By comparison Pingdom will charge at most $1 per uptime target with it's smallest plan of 10 targets and will throw in advanced checks and SMS downtime alerts in that price. With larger plans you can get closer to $0.60.
If you run a lot of small VMs and have an uptime check for something running on each of them you will end up paying more for the uptime checks than VMs. Don't ask how I know.
6 comments
[ 2.6 ms ] story [ 27.6 ms ] threadI.e. you can have 7 checks running every minute in 3 locations before you get charged. (1e6/(60*24*31*3) =7.4)
It's a hosted Status Page, with built-in Uptime Monitoring. It supports:
* Custom domains
* Private Status Pages (password protection)
* Automatically posting incidents to your status page based on uptime monitoring (either using our monitoring, or Uptime Robot integration - more integrations coming soon!)
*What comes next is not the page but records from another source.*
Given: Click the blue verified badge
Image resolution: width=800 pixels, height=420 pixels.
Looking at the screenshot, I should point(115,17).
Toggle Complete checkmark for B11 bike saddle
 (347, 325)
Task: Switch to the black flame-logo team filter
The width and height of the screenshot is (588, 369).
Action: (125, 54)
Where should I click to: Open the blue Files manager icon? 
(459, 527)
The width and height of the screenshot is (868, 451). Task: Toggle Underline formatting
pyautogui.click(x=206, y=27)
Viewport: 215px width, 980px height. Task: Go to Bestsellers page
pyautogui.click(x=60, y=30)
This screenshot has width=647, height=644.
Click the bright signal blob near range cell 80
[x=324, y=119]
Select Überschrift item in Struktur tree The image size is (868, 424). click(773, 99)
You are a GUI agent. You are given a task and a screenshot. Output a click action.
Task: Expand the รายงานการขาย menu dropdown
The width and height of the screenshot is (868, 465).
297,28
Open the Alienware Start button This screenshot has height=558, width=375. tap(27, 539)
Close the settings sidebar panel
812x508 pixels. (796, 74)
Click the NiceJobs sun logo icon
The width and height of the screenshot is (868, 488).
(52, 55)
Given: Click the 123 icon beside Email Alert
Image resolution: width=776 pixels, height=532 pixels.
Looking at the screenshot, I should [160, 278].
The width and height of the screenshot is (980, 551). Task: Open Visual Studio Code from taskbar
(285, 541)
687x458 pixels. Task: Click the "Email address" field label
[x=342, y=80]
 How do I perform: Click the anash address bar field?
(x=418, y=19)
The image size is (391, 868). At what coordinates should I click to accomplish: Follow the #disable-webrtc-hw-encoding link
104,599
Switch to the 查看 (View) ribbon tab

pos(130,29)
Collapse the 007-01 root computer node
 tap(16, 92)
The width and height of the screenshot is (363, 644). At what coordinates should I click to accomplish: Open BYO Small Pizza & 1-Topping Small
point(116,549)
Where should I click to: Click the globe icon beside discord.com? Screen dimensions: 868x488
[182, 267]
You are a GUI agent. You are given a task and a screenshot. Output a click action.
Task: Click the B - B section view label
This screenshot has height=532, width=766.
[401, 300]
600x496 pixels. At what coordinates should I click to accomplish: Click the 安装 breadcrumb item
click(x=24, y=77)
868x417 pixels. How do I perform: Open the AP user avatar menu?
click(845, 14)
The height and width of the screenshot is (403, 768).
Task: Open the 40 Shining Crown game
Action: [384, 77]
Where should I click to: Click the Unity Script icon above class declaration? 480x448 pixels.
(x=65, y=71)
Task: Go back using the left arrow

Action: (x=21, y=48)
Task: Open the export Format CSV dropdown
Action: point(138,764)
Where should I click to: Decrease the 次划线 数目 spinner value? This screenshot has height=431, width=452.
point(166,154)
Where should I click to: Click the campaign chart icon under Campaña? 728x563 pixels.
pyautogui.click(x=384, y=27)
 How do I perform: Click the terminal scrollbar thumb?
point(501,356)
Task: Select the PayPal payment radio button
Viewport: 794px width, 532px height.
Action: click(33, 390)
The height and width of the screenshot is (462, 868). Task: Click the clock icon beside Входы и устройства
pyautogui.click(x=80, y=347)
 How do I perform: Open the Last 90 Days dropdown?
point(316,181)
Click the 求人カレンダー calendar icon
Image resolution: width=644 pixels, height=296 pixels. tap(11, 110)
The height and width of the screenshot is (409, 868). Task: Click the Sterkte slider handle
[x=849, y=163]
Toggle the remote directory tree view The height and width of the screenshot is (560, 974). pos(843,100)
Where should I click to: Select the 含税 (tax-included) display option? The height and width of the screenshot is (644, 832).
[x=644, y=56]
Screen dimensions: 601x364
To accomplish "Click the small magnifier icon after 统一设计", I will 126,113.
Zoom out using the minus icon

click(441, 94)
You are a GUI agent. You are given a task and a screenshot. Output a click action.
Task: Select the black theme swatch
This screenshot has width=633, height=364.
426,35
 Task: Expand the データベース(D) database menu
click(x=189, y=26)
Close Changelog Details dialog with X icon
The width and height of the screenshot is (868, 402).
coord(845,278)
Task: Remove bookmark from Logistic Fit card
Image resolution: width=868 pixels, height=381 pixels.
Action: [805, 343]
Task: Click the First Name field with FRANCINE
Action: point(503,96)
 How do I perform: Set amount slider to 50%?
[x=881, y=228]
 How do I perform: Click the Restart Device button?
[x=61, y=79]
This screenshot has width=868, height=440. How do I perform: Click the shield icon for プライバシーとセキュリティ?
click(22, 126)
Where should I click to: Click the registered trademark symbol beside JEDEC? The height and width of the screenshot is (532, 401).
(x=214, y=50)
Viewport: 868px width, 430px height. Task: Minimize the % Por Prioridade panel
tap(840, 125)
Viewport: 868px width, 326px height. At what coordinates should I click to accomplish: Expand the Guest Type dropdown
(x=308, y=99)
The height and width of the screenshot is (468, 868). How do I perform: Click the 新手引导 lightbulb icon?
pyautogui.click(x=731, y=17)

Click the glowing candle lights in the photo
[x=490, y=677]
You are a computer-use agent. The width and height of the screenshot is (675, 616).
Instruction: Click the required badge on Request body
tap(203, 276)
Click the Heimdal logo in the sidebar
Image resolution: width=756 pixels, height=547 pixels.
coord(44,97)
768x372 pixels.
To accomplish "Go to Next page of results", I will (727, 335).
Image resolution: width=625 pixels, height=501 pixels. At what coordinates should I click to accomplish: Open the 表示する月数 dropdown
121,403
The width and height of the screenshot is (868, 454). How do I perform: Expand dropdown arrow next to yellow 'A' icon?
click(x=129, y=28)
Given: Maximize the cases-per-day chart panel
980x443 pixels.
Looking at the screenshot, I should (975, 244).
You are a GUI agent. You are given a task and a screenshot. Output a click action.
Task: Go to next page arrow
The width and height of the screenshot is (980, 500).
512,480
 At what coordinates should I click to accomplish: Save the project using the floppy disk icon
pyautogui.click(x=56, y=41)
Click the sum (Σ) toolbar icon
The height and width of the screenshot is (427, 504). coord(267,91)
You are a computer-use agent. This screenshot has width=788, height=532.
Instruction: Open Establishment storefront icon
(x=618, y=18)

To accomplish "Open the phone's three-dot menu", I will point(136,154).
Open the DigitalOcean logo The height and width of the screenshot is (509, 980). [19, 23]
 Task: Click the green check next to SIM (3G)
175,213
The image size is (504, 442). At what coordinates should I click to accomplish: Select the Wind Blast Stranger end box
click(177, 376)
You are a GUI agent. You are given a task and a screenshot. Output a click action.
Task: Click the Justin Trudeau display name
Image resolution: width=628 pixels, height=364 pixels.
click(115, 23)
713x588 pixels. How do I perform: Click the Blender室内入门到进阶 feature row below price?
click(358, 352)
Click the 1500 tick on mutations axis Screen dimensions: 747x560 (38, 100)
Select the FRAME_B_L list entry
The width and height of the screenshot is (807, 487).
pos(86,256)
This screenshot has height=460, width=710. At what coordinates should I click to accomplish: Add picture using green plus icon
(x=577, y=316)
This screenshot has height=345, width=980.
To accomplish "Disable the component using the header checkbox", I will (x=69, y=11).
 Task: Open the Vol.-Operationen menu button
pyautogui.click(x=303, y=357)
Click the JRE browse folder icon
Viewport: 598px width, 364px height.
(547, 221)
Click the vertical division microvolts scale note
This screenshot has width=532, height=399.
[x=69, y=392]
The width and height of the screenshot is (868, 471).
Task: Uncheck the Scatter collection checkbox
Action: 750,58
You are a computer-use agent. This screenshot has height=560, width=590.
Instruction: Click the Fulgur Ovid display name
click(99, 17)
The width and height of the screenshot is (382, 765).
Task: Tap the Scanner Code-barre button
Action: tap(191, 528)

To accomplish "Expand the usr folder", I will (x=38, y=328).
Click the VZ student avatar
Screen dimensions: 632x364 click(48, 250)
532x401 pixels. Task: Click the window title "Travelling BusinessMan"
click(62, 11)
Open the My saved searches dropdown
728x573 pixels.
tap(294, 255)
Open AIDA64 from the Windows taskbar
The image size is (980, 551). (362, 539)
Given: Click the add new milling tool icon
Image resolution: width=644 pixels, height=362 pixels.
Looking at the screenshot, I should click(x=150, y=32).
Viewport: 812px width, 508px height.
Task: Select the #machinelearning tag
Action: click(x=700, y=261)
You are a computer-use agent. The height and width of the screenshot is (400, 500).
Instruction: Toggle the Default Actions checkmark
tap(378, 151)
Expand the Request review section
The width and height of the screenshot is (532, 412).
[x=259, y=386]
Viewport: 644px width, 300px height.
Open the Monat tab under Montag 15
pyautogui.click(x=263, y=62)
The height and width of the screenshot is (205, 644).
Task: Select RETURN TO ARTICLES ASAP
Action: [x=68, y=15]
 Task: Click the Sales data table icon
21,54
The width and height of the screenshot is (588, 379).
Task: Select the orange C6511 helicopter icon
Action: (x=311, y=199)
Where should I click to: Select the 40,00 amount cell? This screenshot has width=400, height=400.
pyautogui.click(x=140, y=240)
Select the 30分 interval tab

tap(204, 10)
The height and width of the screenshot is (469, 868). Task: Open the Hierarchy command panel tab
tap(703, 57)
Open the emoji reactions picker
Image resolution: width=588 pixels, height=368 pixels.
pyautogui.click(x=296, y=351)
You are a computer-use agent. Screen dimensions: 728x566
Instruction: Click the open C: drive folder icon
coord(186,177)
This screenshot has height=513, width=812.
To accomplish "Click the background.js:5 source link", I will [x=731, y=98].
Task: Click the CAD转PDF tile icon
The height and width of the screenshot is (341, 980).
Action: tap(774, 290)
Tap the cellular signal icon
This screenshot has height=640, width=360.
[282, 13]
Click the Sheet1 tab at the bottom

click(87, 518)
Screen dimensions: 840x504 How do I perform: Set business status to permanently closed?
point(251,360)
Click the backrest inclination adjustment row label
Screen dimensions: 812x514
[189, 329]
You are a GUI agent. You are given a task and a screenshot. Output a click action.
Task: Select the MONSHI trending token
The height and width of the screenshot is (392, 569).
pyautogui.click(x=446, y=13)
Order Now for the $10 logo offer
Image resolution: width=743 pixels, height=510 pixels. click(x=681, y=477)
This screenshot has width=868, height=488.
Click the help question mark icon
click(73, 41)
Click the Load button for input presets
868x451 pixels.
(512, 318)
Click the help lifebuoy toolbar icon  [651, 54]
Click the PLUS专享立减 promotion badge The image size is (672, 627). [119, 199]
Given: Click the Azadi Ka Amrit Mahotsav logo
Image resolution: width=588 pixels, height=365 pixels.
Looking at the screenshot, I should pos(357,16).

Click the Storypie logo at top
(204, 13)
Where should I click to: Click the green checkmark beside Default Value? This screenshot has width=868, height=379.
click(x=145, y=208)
* Subscribing to incident updates via Email
Our uptime monitoring supports websites, web apps, and APIs, and can send you alerts via:
* Email
* SMS (BYO Twilio account)
* Webhooks
* Slack/Discord
Always happy to chat if you have thoughts or questions
How hasn't this been raced to the bottom yet? Seems like a lot for something that seems fairly simple and scalable
Workflows + Cloud Scheduler can perform checks for about $0.53 per region per month. Create a workflow calling the endpoint, wrap it in a try/retry/except (possibly using a custom predicate), and add a trigger to run it every minute. As bonuses, you get full execution history and can write very flexible logic for remediation.
One trick is you'll want to store some kind of global flag on an outage so you don't keep triggering your remediation every minute throughout the outage. Firestore works well for this. (If you really want no dependencies, you can get clever with the workflow sleeping and triggering itself with state rather than using a recurring trigger.)